Generation and Surface Construction
Two components are involved in the final construction of English
surface strings: The Syntactic Generator creates English
fragments, and the Surface Generator searches for a suitable
path through the fragments.
Syntactic generation currently uses a simple method of linearization of
English words. There is no complex mechanism to generate surface
strings from syntactic descriptions. A sample rule for the generator
is shown in Figure 5.
np1 = [ structure: per.Rule.NounPhrase[ head: #1= Top, relClause: #2= Top], order: <: #1 #2 :>, trigger: "relClause" ];
Figure 5: A sample generation rule
|
The rule demonstrates the three elements present in a generation
rule:
- The structure defines what kind of syntactic structure can be
handled by the rule.
- The order defines in which surface order the underlying parts
should be generated. Fixed strings can be inserted here as well,
e.g. to mark the possessor in English with an additional ``of''.
- The trigger restricts the application of rules. If present, then
the feature marked by the trigger path has to be non-empty in order
for the rule to be applicable.
Apart from constructing surface strings from syntactic
descriptions, a morphological generation procedure is performed during
this phase. Thus, English words are generated with correct inflection.
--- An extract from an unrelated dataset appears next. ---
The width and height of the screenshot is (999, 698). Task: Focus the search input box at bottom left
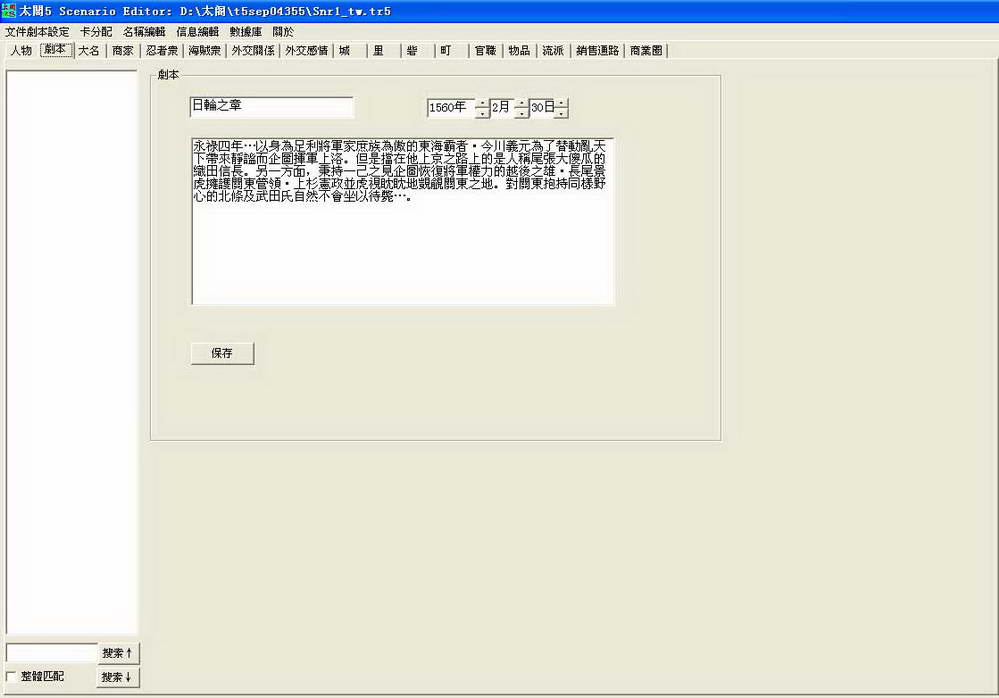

The surface generation, finally, chooses the best path through the
graph of generated English surface fragments and issues these as
output. In the future, we plan to use an English language model to
choose among the many possible surface strings. The string which is
ranked best by the model will be issued.
System Statistics
The system is completely written in C++ (with the exception of a small
Java applet used to render Persian script for the glosser). It
consists of approx. 27000 lines of code. It can be run on both Unix
platforms (using the Gnu compiler) and PCs running Windows NT (using
Visual C++). Translating a sentence of medium length and complexity
(i.e., ambiguity) takes between 8 and 15 seconds.
Conclusion
Shiraz is a machine translation system for translating Persian written
text into English. It is based on two main architectural foundations:
The use of a chart throughout the system, which allows an integrated
view on results created on all levels of linguistic description, and
the use of a complex typed feature structure formalism, which unifies
the view on the descriptions itself.
Apart from a major renovation (the system was written in a short
period of time, which led to some suboptimal solutions and left almost
no time for optimization), the main components that could be added are
a model of syntactic-semantic transfer and a more elaborate syntactic
generation.
References
Amtrup, Jan W., 1995
- Chart-based Incremental Transfer
in Machine Translation. In Proceedings of the Sixth International
Conference on Theoretical and Methodological Issues in Machine Translation.
KU Leuven, July 1995, pp. 188-195.
Postscript, 8pp, 45k
Amtrup, Jan W., 1997
- Layered Charts for Speech
Translation. In Proceedings of the Seventh International
Conference on Theoretical and Methodological Issues in Machine
Translation, TMI '97,
Sante Fe, NM, Jul. 1997, pp. 192-199.
Postscript, 8pp, 44k
Carpenter, Bob, 1992
- The Logic of Typed Feature Structures.
Tracts in Theoretical Computer Science, Cambridge University Press,
Cambridge, MA.
Kay, Martin, 1980
- Algorithmic Schemata and Data Structures in Syntactic
Processing. Technical Report CSL-80-12, Xerox Palo Alto Research Center.
Zajac, Remi, 1998
- Feature Structures, Unification and Finite-State Transducers.
In: FSMNLP'98, International Workshop on Finite State Methods in
Natural Language Processing,
Ankara, Turkey, 1998.